By Nick Nunn, Staff Writer
During the Sept. 24 work session of the Morgan County Board of Commissioners (BOC), Gregg Pennington, Morgan County roads and bridges/sanitation supervisor, expressed his interest in reducing the number of times that the county hosts a free turn-in week for solid waste from twice yearly to only once.
Pennington explained to the BOC that each free turn-in week costs the county a substantial amount of money – more than $9,500 during the free week that began on Oct. 15, 2012, according to Pennington – and that free weeks lead to abuses of county services by citizens, especially relating to citizens wanting to unload old tires for free.
The county’s cost for disposing a single truckload of old tires, including wear on county vehicles, is $900, estimated Pennington.
Pennington stated that 312 loads came in during last October’s free week and asked the board to consider only having a free week in the spring and to limit the amount of tires which can come in during the week.
“It’s just costly,” said Pennington. “I think we’d be better served to go to once a year.”
BOC Chair Ellen Warren initially expressed her hesitance to reduce a service to citizens but stated that she would be “willing to try it.”
Commissioner Ron Milton was concerned with the number of loads of solid waste they would receive if there were only one free week in the year, as Pennington had already discussed how congested traffic becomes during the free week.
Pennington stated that people have already been calling to ask for the dates of the next free week, so Commissioner Andy Ainslie recommended that they allow a fall free week this year and discontinue the fall free week next year, leaving only one in the spring.
Warren supported Ainslie’s suggestion and added that they should try to develop some means of limiting abuse of the service for the next spring free week.

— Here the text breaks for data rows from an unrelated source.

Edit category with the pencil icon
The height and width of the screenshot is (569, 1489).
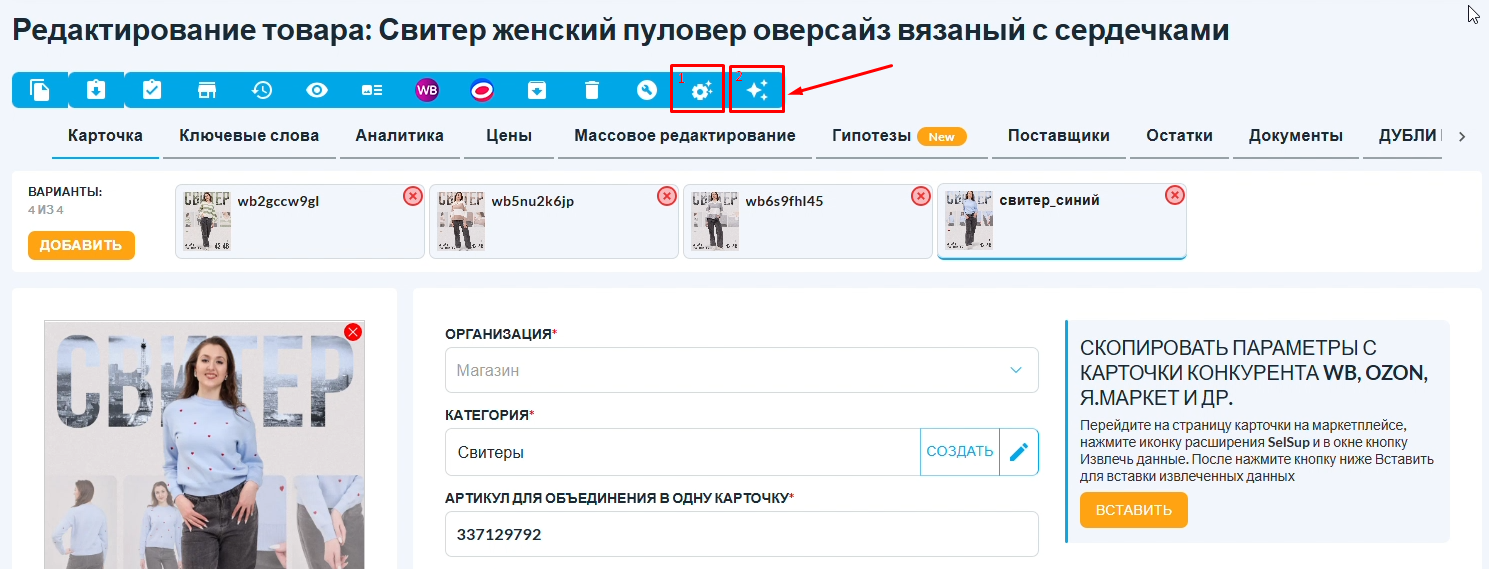1019,452
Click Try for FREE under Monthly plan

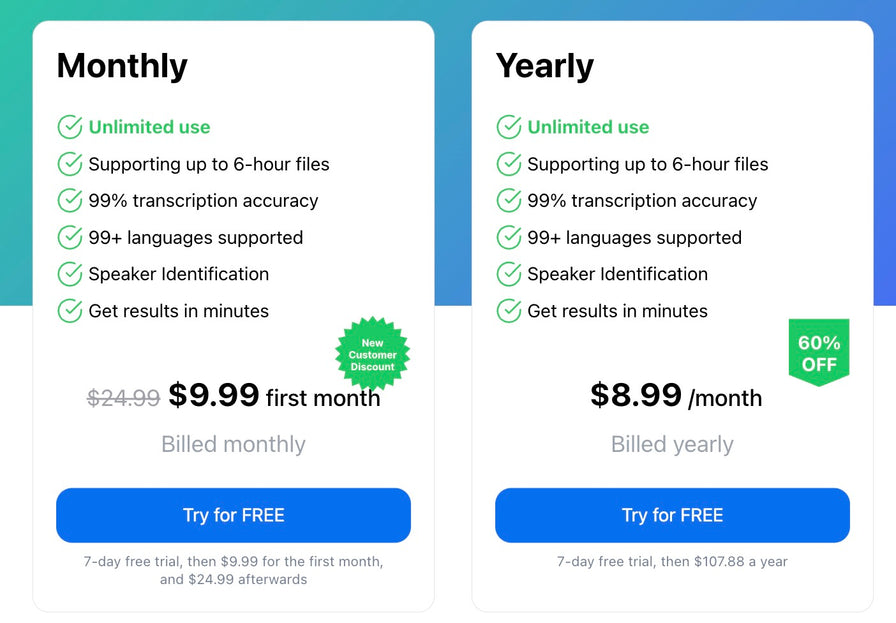233,515
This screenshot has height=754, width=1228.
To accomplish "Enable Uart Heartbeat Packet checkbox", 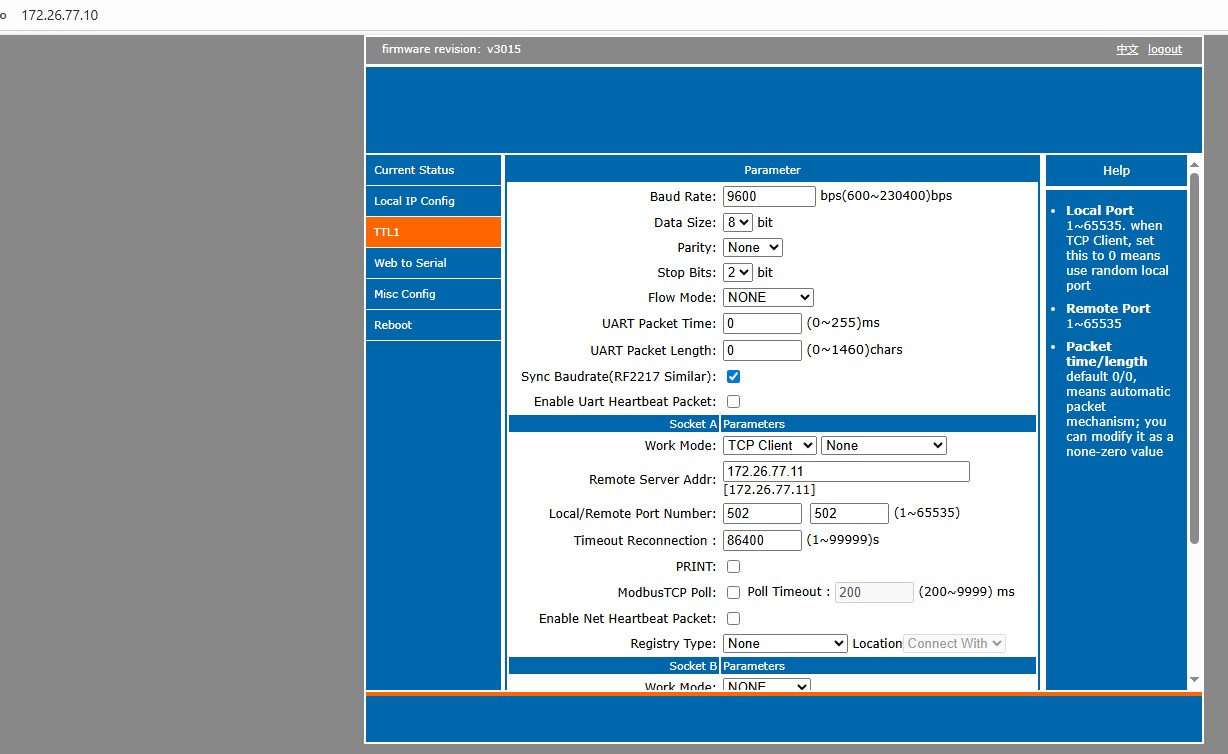I will tap(733, 402).
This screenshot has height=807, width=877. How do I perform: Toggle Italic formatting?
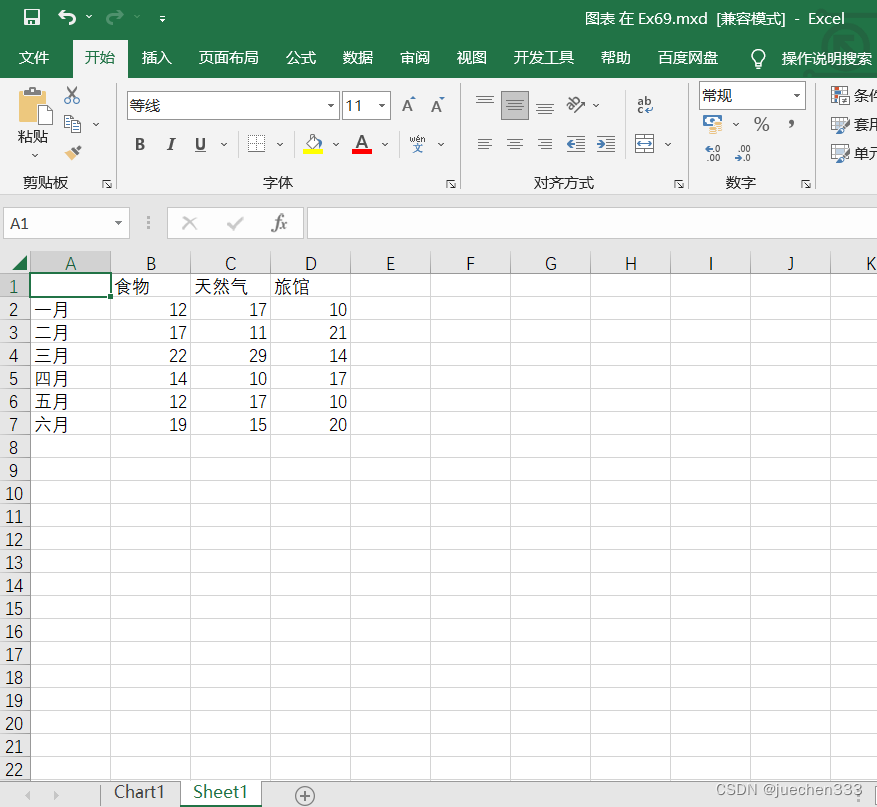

The BOC placed County Manager Michael Lamar’s position classification and pay band system on the consent agenda for the Oct. 3 meeting.
The system, which had been discussed at a previous work session, reduced the number of county pay grades to 20 and divides position categories into only 11 groups.
“I think it is going to simplify things a lot,” said Warren.
A memorandum of understanding between the Morgan County Emergency Management Agency (MCEMA) and the Morgan County Amateur Radio Emergency Radio Service was also placed on the Oct. 3 consent agenda.
The memorandum “gives HAM radio operators a seat at the table,” according to Lamar, who described the agreement as “an added benefit” for the county.